Jeroen Massar jeroen at unfix.org
Thu Mar 27 19:51:52 CET 2008


Nick Hilliard wrote:
[..]
> Tunnels, tunnels, tunnels!  Argh!
> 
> Folks, please.  We seriously need to think beyond tunnels.

For the last couple of years most people have. But unfortunately in some 
places getting IPv6 is not possible natively. As such, in those cases, 
people will use tunnels to get ready, and then later on replace it for 
native. At least the people using this will have the experience in their 
local network and connectivity. Not everybody is so fortunate to live in 
Europe where getting IPv6 connectivity at the ISP level (go to $IX and 
connect) is so easy. SixXS covers the endsites, as getting IPv6 over 
your DSL link is in many cases also not possible, and even providing 
IPv6 to servers in colos seems to be quite cumbersome for a lot of ISPs 
even though that is just Ethernet. I hope that improves of course, in 
the mean time we'll just have to tunnel over those places where there is 
not native connectivity.


Note that SixXS (actually the ISPs that provide the PoPs for the 
project, so that the userbase that they select can use them) only 
provide connectivity to end-sites, not to other ISPs.

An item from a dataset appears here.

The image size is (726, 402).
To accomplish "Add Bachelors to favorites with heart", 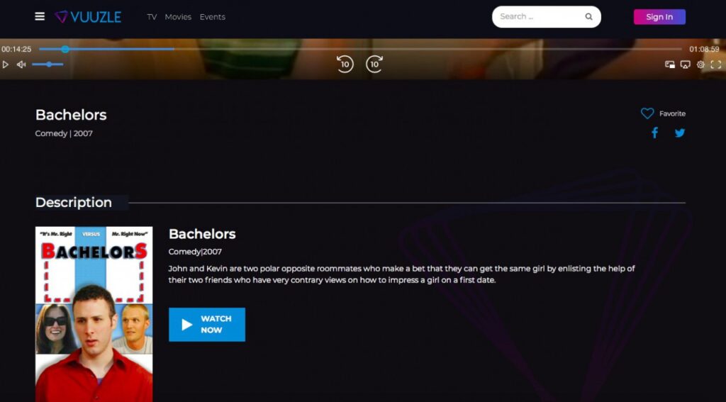I will click(647, 113).
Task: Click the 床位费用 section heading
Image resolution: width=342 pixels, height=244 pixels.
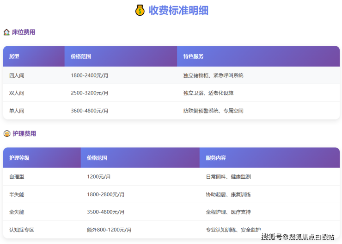Action: click(x=24, y=32)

The only reason why there is talk about doing BGP to endsites is for 
redundancy reasons (as not everything is always as stable as you would 
want to).

As I partially mentioned, the end-site would then get a /48 out of the 
ISP space, but be able to use multiple tunnels and do BGP for their /48 
over that. The rest of the world just sees the aggregate of the ISP, and 
nothing else.

This is a good thing, unless, you want all those /48's of everybody 
popping up in the routing tables and get a real mess of course ;)

And if you check GRH you will find that there are organizations who are 
already doing exactly that unfortunately.